Une lettre écrite par Guillaume Peyrusse, Payeur de l’Empereur, à son frère André.

« … Nous avons vu arriver hier au quartier-général de l’Empereur le prince Lichtenstein. Sa Majesté l’a vu, l’a laissé en conférence avec le major général [maréchal Berthier] et est partie pour marcher sur Troyes. On s’attendait que l’ennemi tiendrait devant la ville, qui elle-même est à l’abri d’un coup de main ; mais nous n’avons eu affaire qu’à une arrière-garde qui a tiré quelques coups de fusil et qui a évacué la ville. Le prince Lichtenstein est revenu pendant la nuit. Par une suite de cette mission, le village de Lusigny, à deux lieues d’ici, a été neutralisé, et des conférences se sont établies entre les généraux Flahaut pour la France, Toucas pour l’Autriche, Schouvaloff pour la Russie et……(sic) pour la Prusse. Elles durent encore et nous sommes encore ici. J’ignore ce qu’il ne résultera. Rien ne transpire. A la vérité il fait un froid excessif. Nous avons trouvé ici les proclamations les plus ridicules, la suppression des droits réunis, etc. ; les actions de ces messieurs ont bien démenti leurs paroles emmiellées. A notre approche, les paysans ont ressaisi leurs armes, et ont amené hier à mille à douze cents prisonniers. La veille on en avait fait pas mal et pris, je crois, quelques pièces de canon. Depuis trois jours, leur retraite était commencée. En arrivant ici, ils ne voulaient pas se pourvoir de soieries dont ils sont très amateurs, espérant les avoir meilleur marché à Paris ; en battant en retraite, ils ont jugé convenable de faire leurs emplettes ici. Ils se retirent pour nous attirer, disent-ils. Notre armée est animée d’un bon esprit. Sa Majesté a profité de cette faute et les a successivement rossés. Ils se sont retirés sur Bar-sur-Aube. Notre armée les suit; un certain camarade émigré amnistié a fait le joli cœur de porter la croix de Saint-Louis et de dîner chez les princes, etc. a notre arrivée, son affaire n’a pas été longue. On lui a lavé la tête avec du plomb.

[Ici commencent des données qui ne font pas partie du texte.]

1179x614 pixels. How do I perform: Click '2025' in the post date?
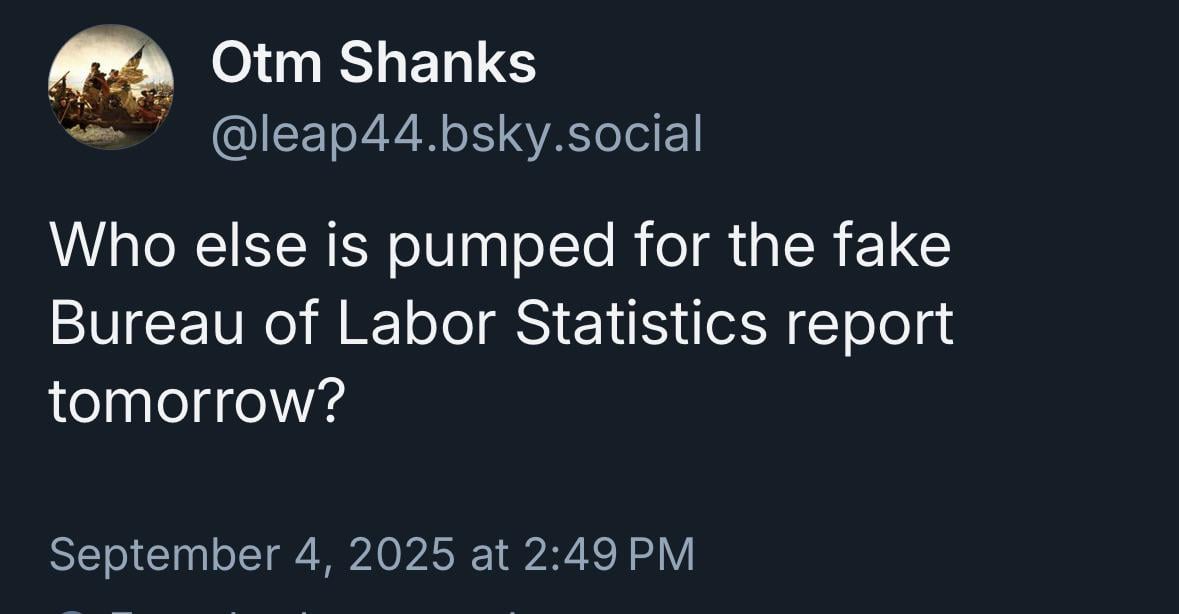point(401,554)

Une certaine merveilleuse, Mme Bourgeois avait reçu l’empereur Alexandre, avait donné une soirée, enfin, après avoir reçu un cadeau de Sa Majesté, elle avait été conduite en pompe à Châtillon. Le pauvre mari a comparu devant Sa Majesté, qui, en plein salon de service, a tourné en ridicule la conduite de sa femme et lui a dit : « Que votre femme vous fasse cocu avec un de mes officiers d’ordonnance, à la bonne heure ! Mais que ces messieurs non contents de tout le mal qu’ils font à la France viennent encore foutre les femmes, c’est un peu fort ! Que votre femme rentre et que ce qu’elle a reçu soit versé à la commission des hospices, ou je vous envoie tous les deux à la Salpêtrière. »- « Oui, Sire » a dit le mari. Tu auras vu par le Moniteur que Reims a eu aussi son paquet. Cette ville ne risque rien de faire du pain d’épices pour payer ce à quoi l’on imposera pour sa complaisance envers des Cosaques qui n’ont d’humain que la figure… »

Guillaume.

(« Lettres inédites du baron Guillaume Peyrusse, écrites à son frère André pendant les campagnes de l’Empire. De 1809 à 1814… », Perrin et Cie, Libraires-Éditeurs, 1894, pp.186-188).